Espace de libertés | Septembre 2014 (n° 431)

Coup de pholie

Ce n’est pas un hasard si les Romains utilisaient le même infinitif pour dire être et manger: le verbe esse avait les deux sens. Les Latins avaient compris que s’alimenter et exister ne font qu’un. Manger, c’est être, c’est vivre. Le nouveau-né entame son existence en respirant puis en tétant. Bien sûr, il y a manger et manger. Il ne faudrait pas confondre les carnivores, les insectivores, les frugivores, les anthropophages, les ichtyophages, les xylophages, les coprophages, les nécrophages, les végétariens, les végétaliens, les macrobiotes, les gloutons, les petits appétits, les gourmands et les gourmets, les prédateurs, les charognards et les parasites, et j’en passe et des meilleurs, tels que les omnivores. Mais tous, du premier au dernier, vivent parce qu’ils absorbent l’énergie, régénèrent leur carburant en somme, en l’avalant. Nous sommes ce que nous mangeons. C’est une vieille habitude héritée de nos lointains ancêtres monocellulaires, les voraces amibes. Toute société d’êtres vivants constitue une société de consommateurs. Le mot « viande » lui-même ne vient-il pas du bas latin vivanda formé sur le verbe vivere?

Certes, il arrive qu’un dysfonctionnement psychologique fasse grincer la machine et que l’estomac se mette en grève. L’individu devient alors anorexique : ce refus d’engloutir s’apparente à un refus de vivre, une sorte de suicide lent et différé. L’ascète qui jeûne refuse lui aussi de vivre une vie animale : la chair lui fait horreur et, à ses yeux, faire bonne chère revient à trahir son âme éthérée qui n’aspire qu’aux nourritures célestes.

Quant à nous, fort peu ascètes, réfléchissons-y une bonne foi, puis n’y pensons plus : lorsque nous déjeunons, dînons, soupons, goûtons, dévorons, banquetons, grignotons, bâfrons, dégustons, nous acceptons d’exister en chair et en os en laissant s’exprimer notre instinct de vie, notre appétit vital.

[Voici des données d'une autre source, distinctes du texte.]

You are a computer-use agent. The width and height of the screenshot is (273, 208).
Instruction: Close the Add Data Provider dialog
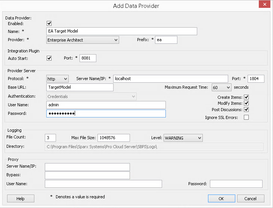[x=264, y=4]

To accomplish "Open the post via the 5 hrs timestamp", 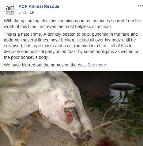I will [x=23, y=12].
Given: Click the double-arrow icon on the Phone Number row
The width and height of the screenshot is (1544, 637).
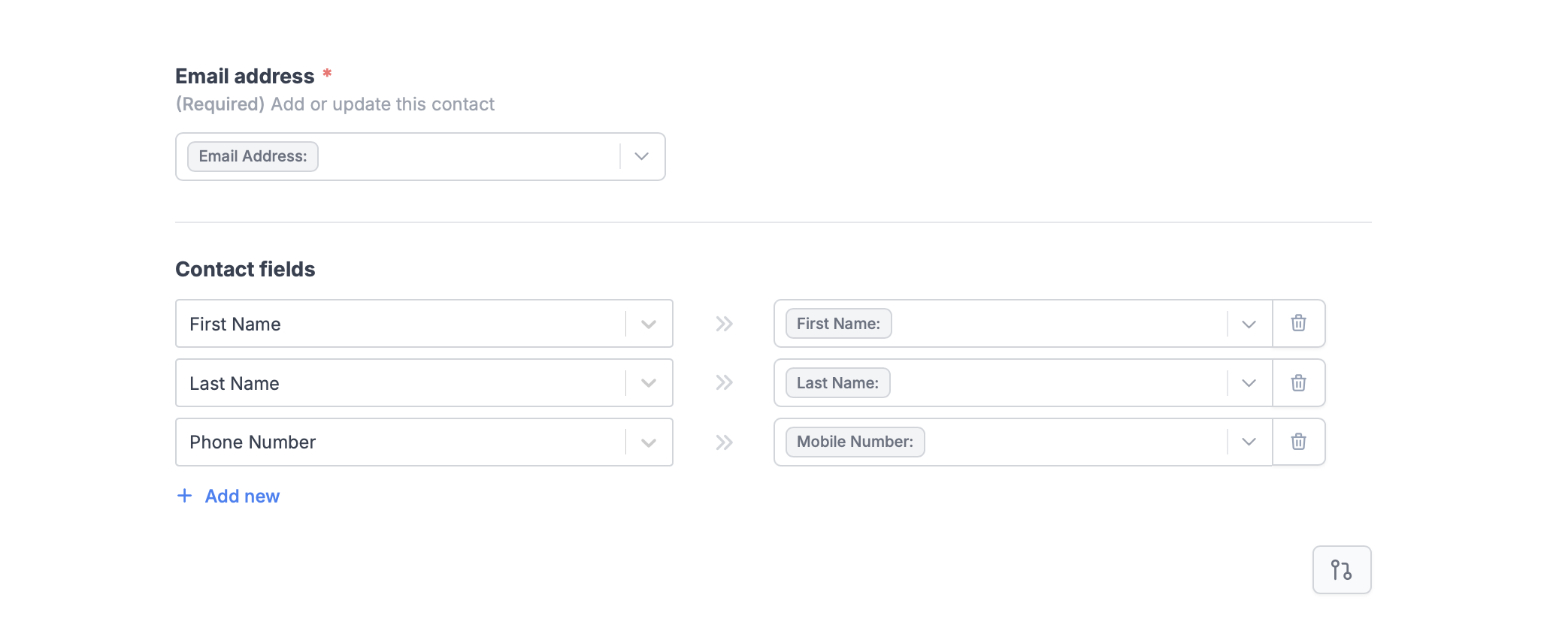Looking at the screenshot, I should pos(724,442).
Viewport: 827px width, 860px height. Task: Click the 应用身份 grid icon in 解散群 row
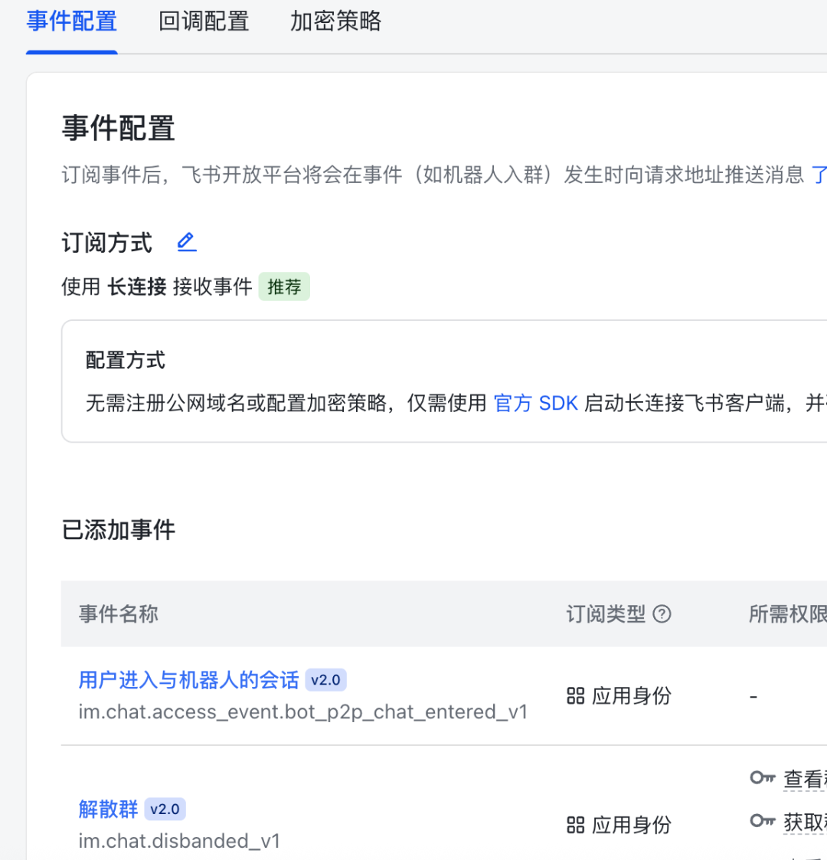[x=575, y=825]
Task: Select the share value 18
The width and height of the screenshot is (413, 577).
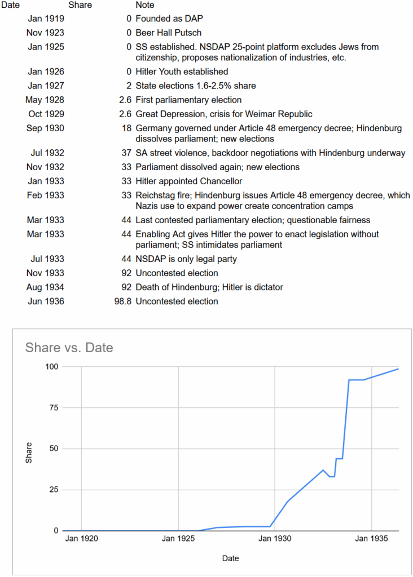Action: (126, 128)
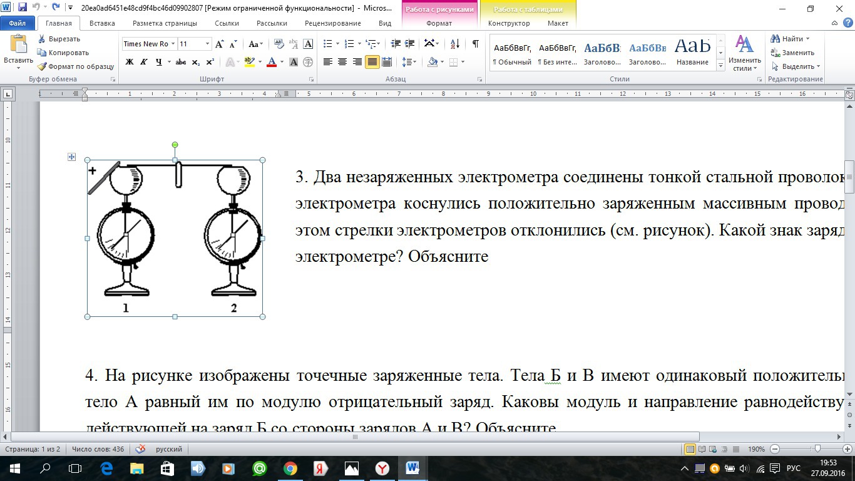Click the strikethrough text icon
This screenshot has height=481, width=855.
coord(181,62)
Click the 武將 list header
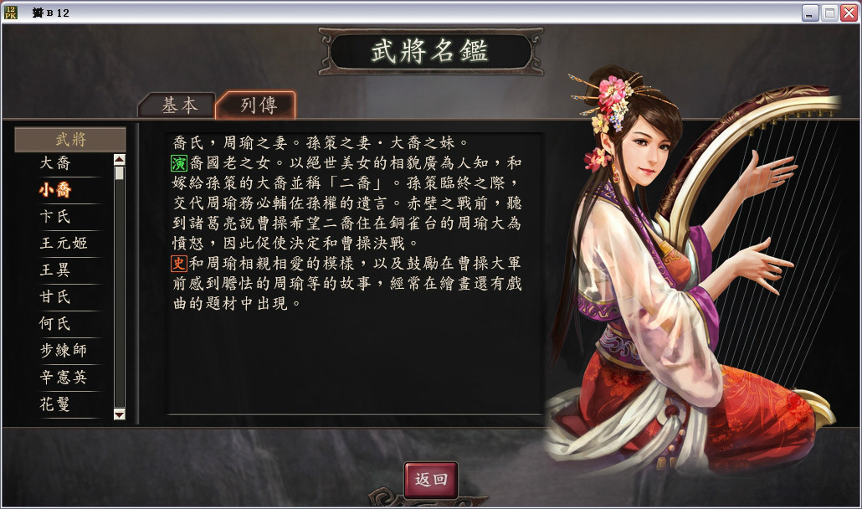Image resolution: width=862 pixels, height=509 pixels. point(70,140)
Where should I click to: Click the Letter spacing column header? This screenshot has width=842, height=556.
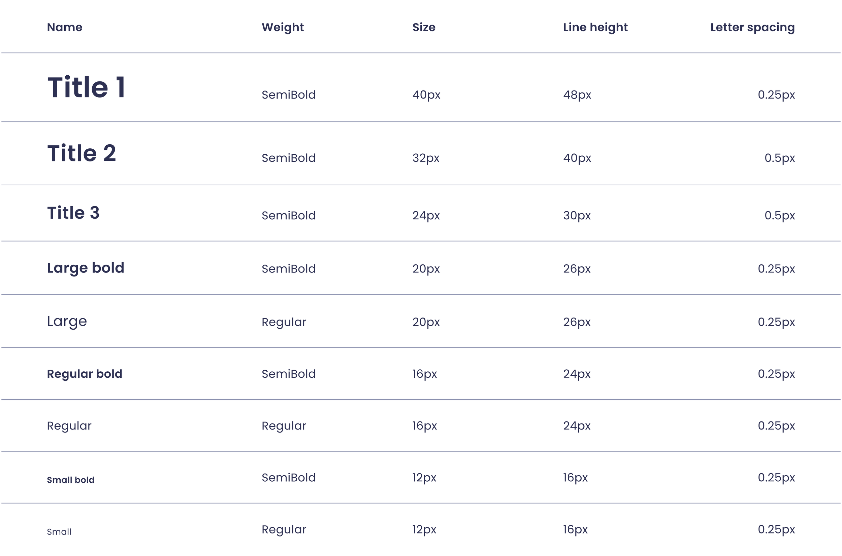[x=753, y=28]
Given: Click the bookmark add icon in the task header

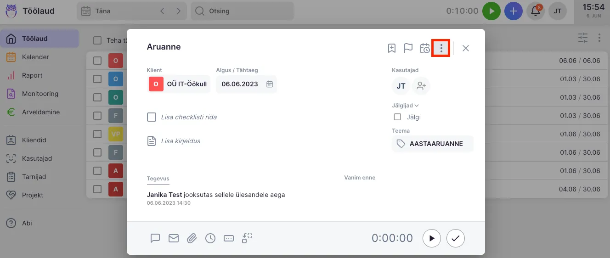Looking at the screenshot, I should click(x=391, y=48).
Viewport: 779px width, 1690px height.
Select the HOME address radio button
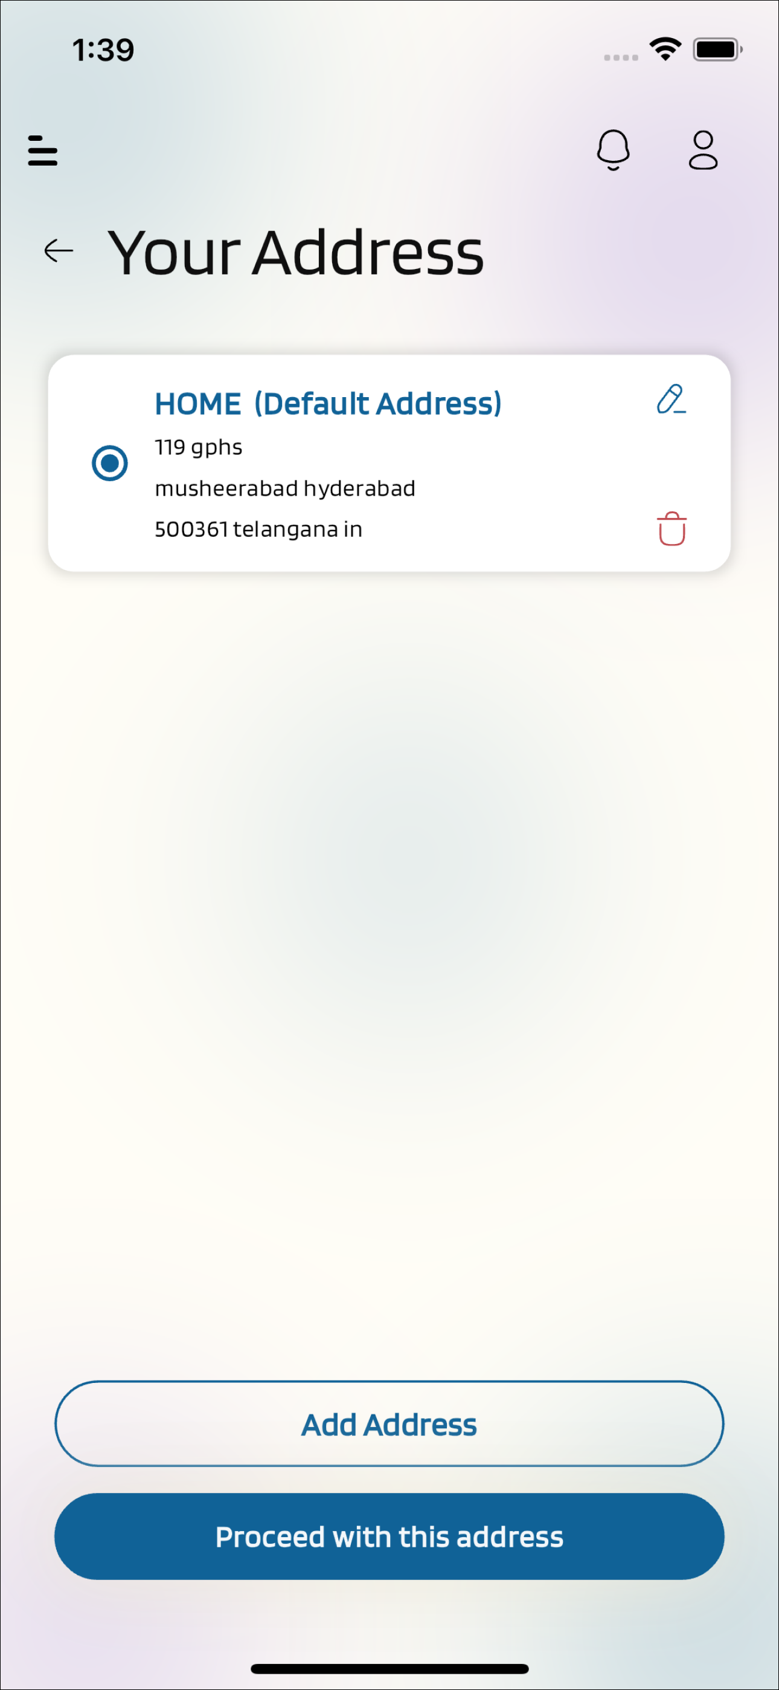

Qui nierait que le mangeur vit, que le vivant mange, que le jeûneur dépérit et que le mort… jeûne (ce qui bien sûr empêche de vivre vieux) ? Plus exactement : le mort, aussitôt qu’il a cessé de respirer, cesse de manger pour être désormais mangé à son tour, que ce soit par les vers du tombeau ou par le feu du bûcher. Un mort, c’est un mangeur mangé.

Peut-être penserez-vous à ce « Coup de pholie » demain matin en déjeunant, ou la prochaine fois que vous souhaiterez bon appétit à vos commensaux ? En tout cas, ne tardez plus à croquer à pleines dents dans la vie qui est si gloutonnement chronophage. Les sages d’autrefois l’avaient compris, eux qui se réunissaient en deipnosophistes (« sophistes au banquet ») autour d’une sympathique tablée.